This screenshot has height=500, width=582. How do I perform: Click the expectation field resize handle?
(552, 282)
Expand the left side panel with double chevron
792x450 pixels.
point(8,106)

──────────

» **Your objective**: Restate every entry above exactly as it stands.

» **Exercise response**:
This screenshot has height=500, width=582. How do I perform: Click the expectation field resize handle?
(552, 282)
Expand the left side panel with double chevron
792x450 pixels.
point(8,106)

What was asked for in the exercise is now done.